Protein phosphatase 1 regulatory subunit 1B (PPP1R1B), also known as dopamine- and cAMP-regulated neuronal phosphoprotein (DARPP-32), is a protein that in humans is encoded by the PPP1R1B gene.

Function 

Midbrain dopaminergic neurons play a critical role in multiple brain functions, and abnormal signaling through dopaminergic pathways has been implicated in several major neurologic and psychiatric disorders. One well studied target for the actions of dopamine is DARPP32. In the densely dopamine- and glutamate-innervated rat caudate-putamen, DARPP32 is expressed in medium-sized spiny neurons that also express dopamine D1 receptors. The function of DARPP32 seems to be regulated by receptor stimulation. Both dopaminergic and glutamatergic (NMDA) receptor stimulation regulate the extent of DARPP32 phosphorylation, but in opposite directions. Dopamine D1 receptor stimulation enhances cAMP formation, resulting in the phosphorylation of DARPP32; (this is disputed by more recent research that claims cAMP signaling induces dephosphorylation of DARPP32) phosphorylated DARPP32 is a potent protein phosphatase-1 (PPP1CA) inhibitor. NMDA receptor stimulation elevates intracellular calcium, which leads to activation of calcineurin and dephosphorylation of phospho-DARPP32, thereby reducing the phosphatase-1 inhibitory activity of DARPP32. DARPP-32 is critical for dopamine dependent striatal synaptic plasticity, possibly by serving as a dopamine-dependent gating mechanism for calcium/CaMKII signaling. It has been predicted that DARPP-32, in conjunction with ARPP-21, could also be involved in setting-up of eligibility trace-like temporal window for striatal postsynaptic signaling.

Clinical significance

CNS 

This gene is also known as DARPP-32, highlighting its role as a  dopamine- and cyclic AMP-regulated phosphoprotein. As such PPP1R1B affects dopamine, glutamate and adenosine; and there is some support for a role of the gene in schizophrenia, as well as being involved in the action of  drugs including cocaine, amphetamine, nicotine, LSD, caffeine, PCP, ethanol and morphine, and in Parkinson's disease or EPS (Extra-pyramidal symptoms). DARPP-32 levels are decreased in the dorsolateral prefrontal cortex and lymphocytes of both schizophrenia and bipolar disorder patients. This alteration is suggested to be related to the pathology, since antipsychotics do not regulate the expression of DARPP-32.

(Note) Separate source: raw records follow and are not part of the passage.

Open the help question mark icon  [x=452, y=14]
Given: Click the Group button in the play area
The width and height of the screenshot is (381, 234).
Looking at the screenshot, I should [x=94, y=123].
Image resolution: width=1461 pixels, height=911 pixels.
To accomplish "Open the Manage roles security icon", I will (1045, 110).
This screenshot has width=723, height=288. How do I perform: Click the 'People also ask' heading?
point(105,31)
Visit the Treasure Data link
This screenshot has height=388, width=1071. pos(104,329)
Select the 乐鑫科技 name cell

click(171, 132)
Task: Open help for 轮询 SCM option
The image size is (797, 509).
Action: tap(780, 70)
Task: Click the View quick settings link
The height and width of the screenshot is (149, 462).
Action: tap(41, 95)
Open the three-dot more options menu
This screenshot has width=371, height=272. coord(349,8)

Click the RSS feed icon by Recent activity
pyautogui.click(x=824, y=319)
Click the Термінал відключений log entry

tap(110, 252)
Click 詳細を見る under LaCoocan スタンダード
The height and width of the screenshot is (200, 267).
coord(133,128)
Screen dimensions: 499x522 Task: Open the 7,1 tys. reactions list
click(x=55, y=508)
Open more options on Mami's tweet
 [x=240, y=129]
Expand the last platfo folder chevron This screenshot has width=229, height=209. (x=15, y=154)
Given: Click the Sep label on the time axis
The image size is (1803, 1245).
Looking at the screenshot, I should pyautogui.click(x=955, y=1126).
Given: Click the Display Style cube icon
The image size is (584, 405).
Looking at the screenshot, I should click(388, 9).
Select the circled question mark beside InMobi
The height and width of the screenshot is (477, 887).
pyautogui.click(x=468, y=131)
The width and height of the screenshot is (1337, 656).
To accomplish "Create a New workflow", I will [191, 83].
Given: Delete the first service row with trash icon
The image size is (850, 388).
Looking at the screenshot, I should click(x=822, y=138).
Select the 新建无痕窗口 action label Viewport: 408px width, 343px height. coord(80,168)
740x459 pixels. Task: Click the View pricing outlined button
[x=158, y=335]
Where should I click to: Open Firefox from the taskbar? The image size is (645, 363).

A considerable proportion of the psychomotor effects of cannabinoids can be accounted for by a signaling cascade in striatal projection neurons involving PKA-dependent phosphorylation of DARPP-32, achieved via modulation of dopamine D2 and adenosine A2A transmission.

PPP1R1B has also been associated with improved transfer of information between the striatum and the prefrontal cortex, suggesting that variants of PPP1R1B can in some circumstances lead to improved and more flexible cognition, while, in the presence of other genetic and environmental factors, it may lead to symptoms of schizophrenia.

Cancer 

There are two protein products encoded by PPP1R1B: DARPP-32 and t-Darpp. t-Darpp is a truncated version of DARPP-32 as it is missing the first 36 amino acids at the N-terminus. Both isoforms are overexpressed in a number of cancers including those derived from gastric, colon, prostate, esophageal, breast, and lung tissues. In Her-2-positive breast cancer cells, t-Darpp overexpression imparts resistance to Trastuzumab (Herceptin), the chemotherapy drug that shuts down the Her-2 signaling pathway.

Regulation 

Brain-derived neurotrophic factor regulates the expression of DARPP-32. The Akt and CDK5/p35 intracellular pathway is suggested to be involved on this regulation. Also, neuronal calcium sensor-1 was suggested to modulate the expression of DARPP-32.

Discovery 

PPP1R1B was discovered by Paul Greengard and his co-workers.